Multi Die GPUs

Digidi · Sep 17, 2020

Hello, i wanted to start a conversation about the multi die concepts which will come the next years and what are the advantages and disadvantages. What is possible what's not.

I asked my self why they always build a "complete" small gpu die for a chiplet and combine these small chiplets to a big gpu? Why they don't want to build a Frontend die with Rasterizer etc. a Shader die with the shader included and a backend die with the rops included.

If you cut it down to Frontend, Shader and Backend Dies you will be much more flexible whats needed for the workload. For Example a gaming GPU will made of 1 Frontend Die, 2 Shader Dies and 1 Backend Die. A CAD GPU will be made of 2 Frontend Die 1 Shader Die and 2 Backend Dies.

LordEC911 · Sep 17, 2020

Power efficiency is part of the answer.
Moving data around on a big die is still going to be much cheaper than going off die, especially going die-die-die.
Now true 3d stacking and some sort of TSV like interconnect/fabric could be interesting down the road, but leads to other complications.

Digidi · Sep 17, 2020

Thank you for your answer. But my question is, when they make chipletdesign with more chiplet, why they make always a chiplet which is a complete gpu on its own. Why they are not deviding the chiplets like the function units are?

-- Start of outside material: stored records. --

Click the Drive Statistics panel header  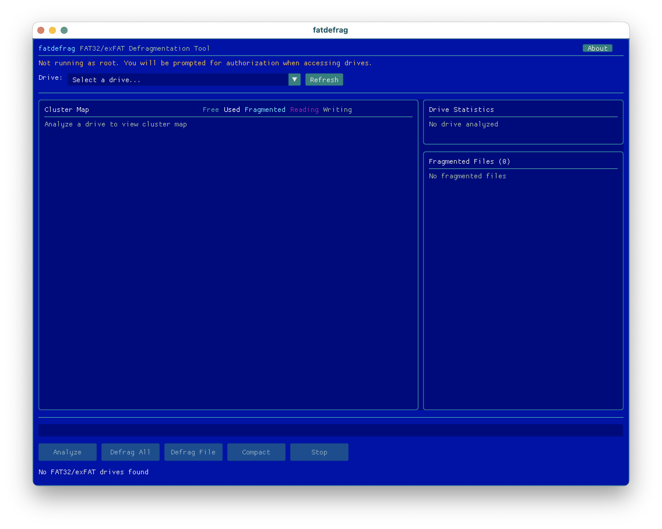tap(461, 110)
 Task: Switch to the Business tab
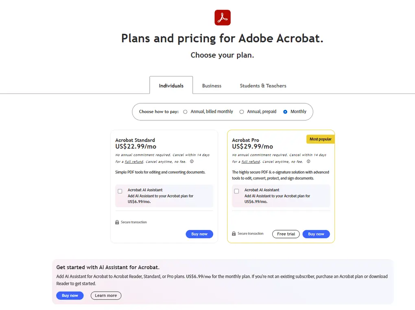211,85
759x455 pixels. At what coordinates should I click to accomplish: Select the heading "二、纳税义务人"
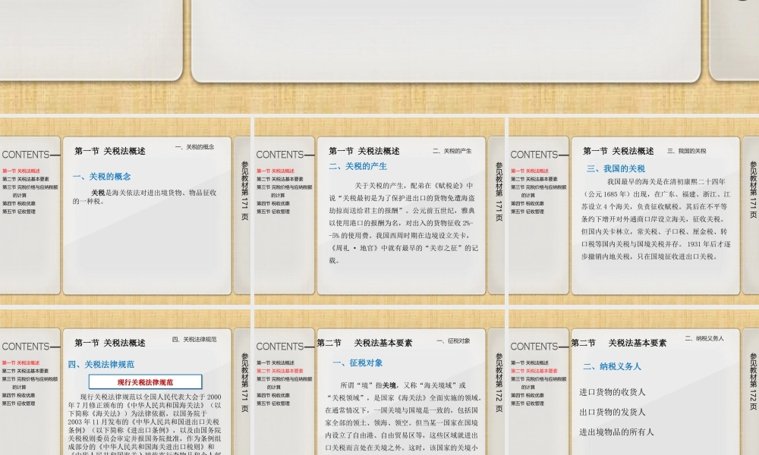click(x=613, y=367)
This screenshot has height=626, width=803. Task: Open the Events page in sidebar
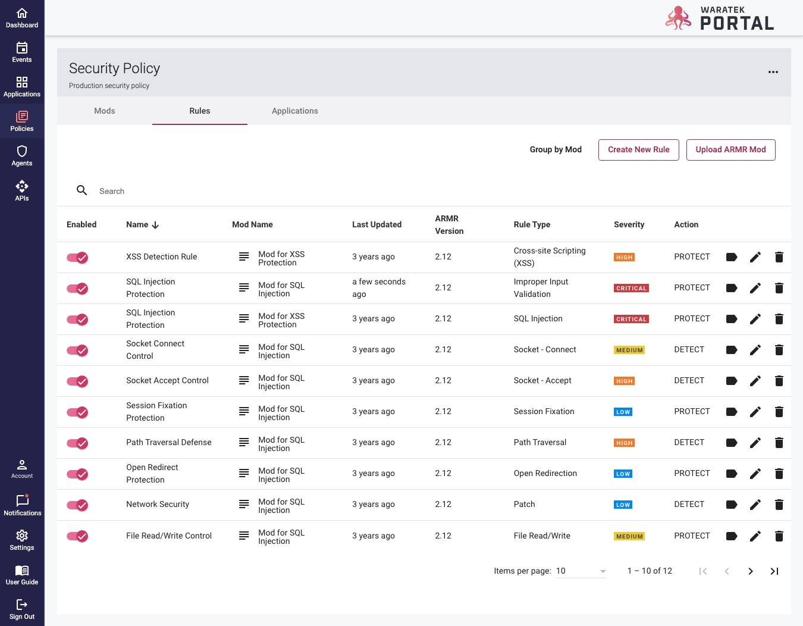(22, 52)
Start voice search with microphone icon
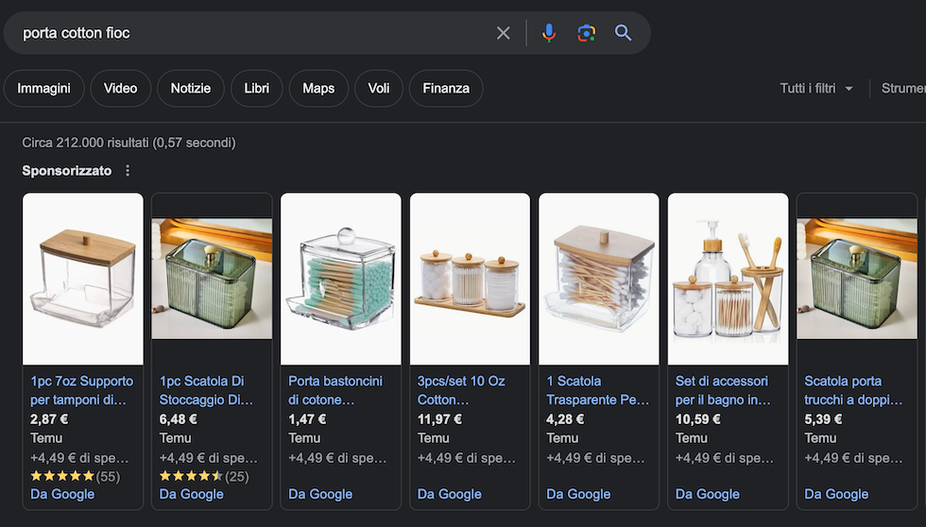926x527 pixels. pyautogui.click(x=549, y=33)
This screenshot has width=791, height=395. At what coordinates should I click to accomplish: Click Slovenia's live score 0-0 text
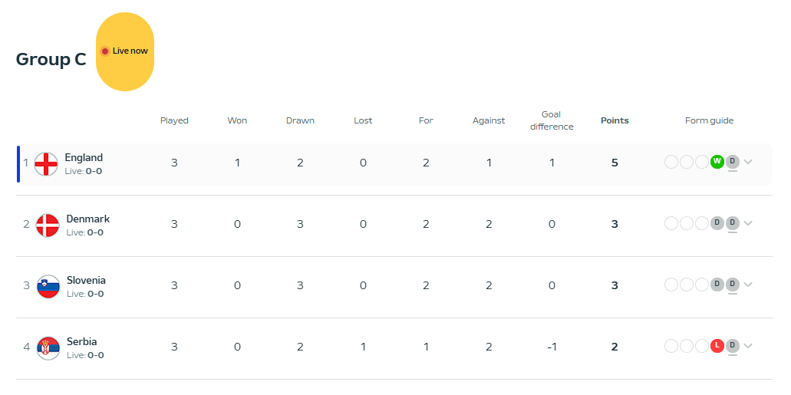coord(94,294)
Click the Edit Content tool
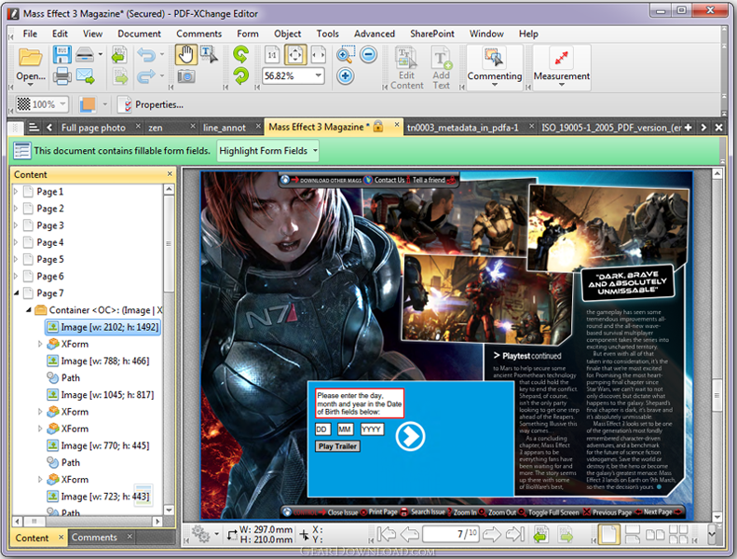Image resolution: width=737 pixels, height=559 pixels. pos(406,67)
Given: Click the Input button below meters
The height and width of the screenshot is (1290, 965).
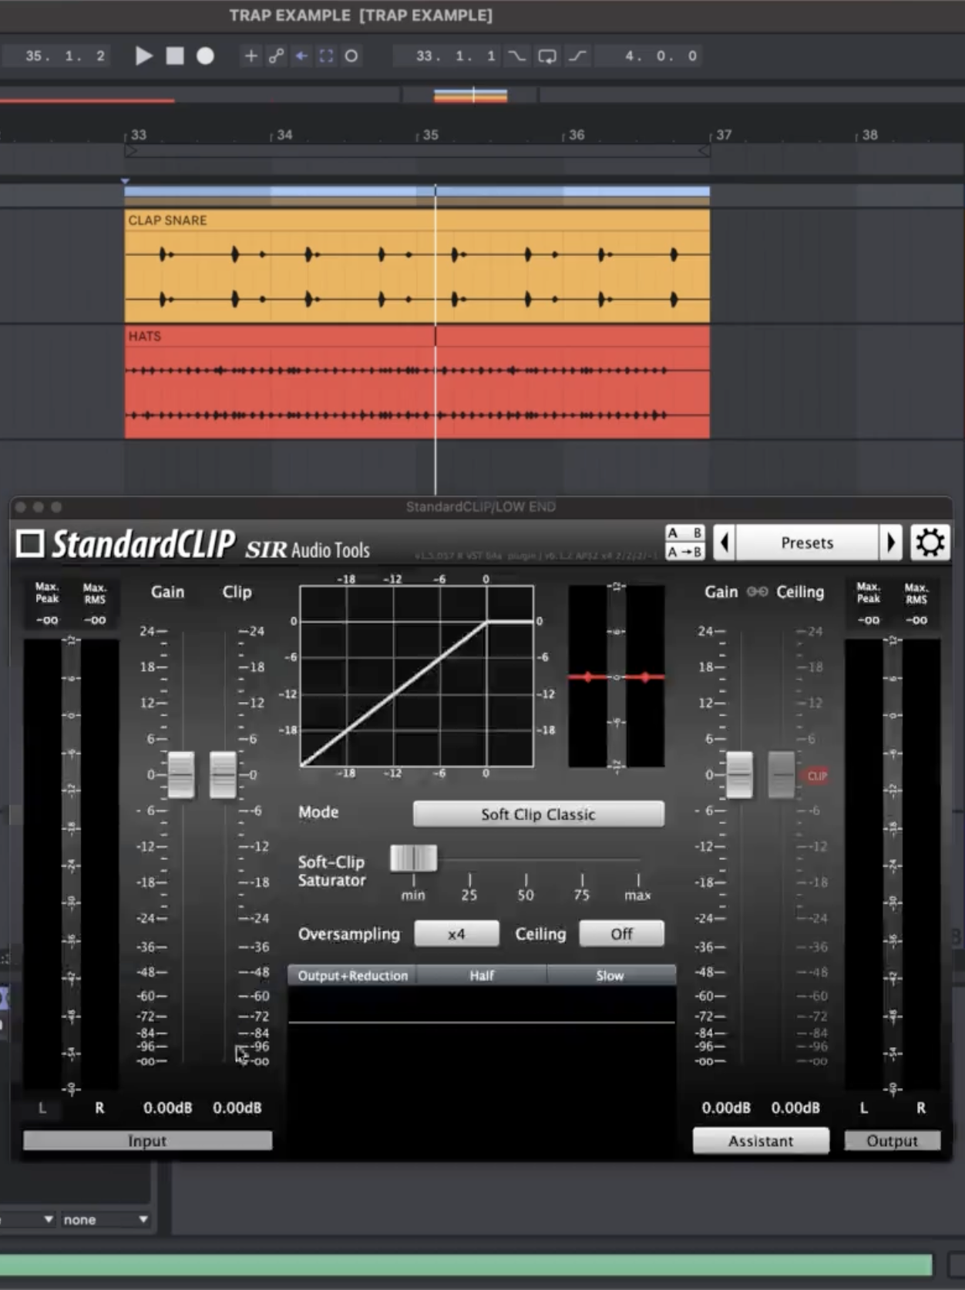Looking at the screenshot, I should (x=147, y=1141).
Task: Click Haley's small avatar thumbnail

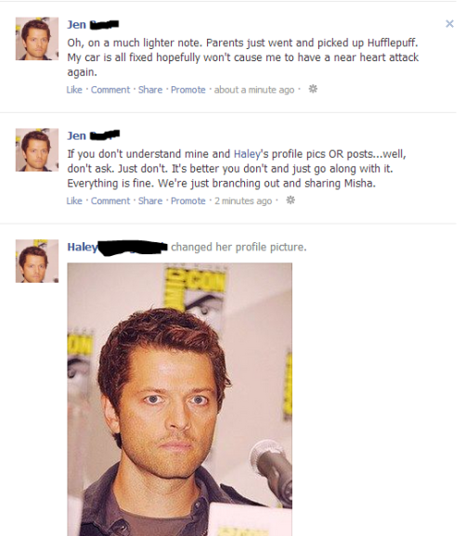Action: 37,261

Why they bild a chiplet wich inglueds all 3 main stages (Frontend, Shader, Backend)? Why they wont build a chiplet which only contains the frontend, another chiplet which contains only the shader and another chiplet wich only contains the Backend.

yuri · Sep 17, 2020

AMD CPU division went the "chiplet" way because they needed to create a high-volume 64 core CPU SKUs. AMD desperately needed that core count for chasing Intel's server CPUs. The resulting die size is: 8 * 72mm2 + 416mm2 = 1008mm2. Even minus the interconnect, it'd be a huge monolithic die.

Apparently, they couldn't afford making separate masks for different dies. So they reuse the chiplets in lowend servers, workstations, and highend desktops. But this comes at a price.

Despite being 7nm (+ 12nm) their lowend client CPUs are less power/efficient than Intel's elder 14nm-based Skylake. The signal goes out and in. The mobile-oriented Renoir die was also made as a monolith due power. This might improve with very advanced packaging methods. But these are very expensive.

So there is no silver bullet - there are trade-offs... Seeing the size and scalability of pure compute-oriented cards like V100 or A100, these might be the ones need splitting to several dies. But even for AMD's next-gen Arcturus there seem to be no chiplets in sight.

pcchen · Sep 17, 2020

Digidi said:
Thank you for your answer. But my question is, when they make chipletdesign with more chiplet, why they make always a chiplet which is a complete gpu on its own. Why they are not deviding the chiplets like the function units are?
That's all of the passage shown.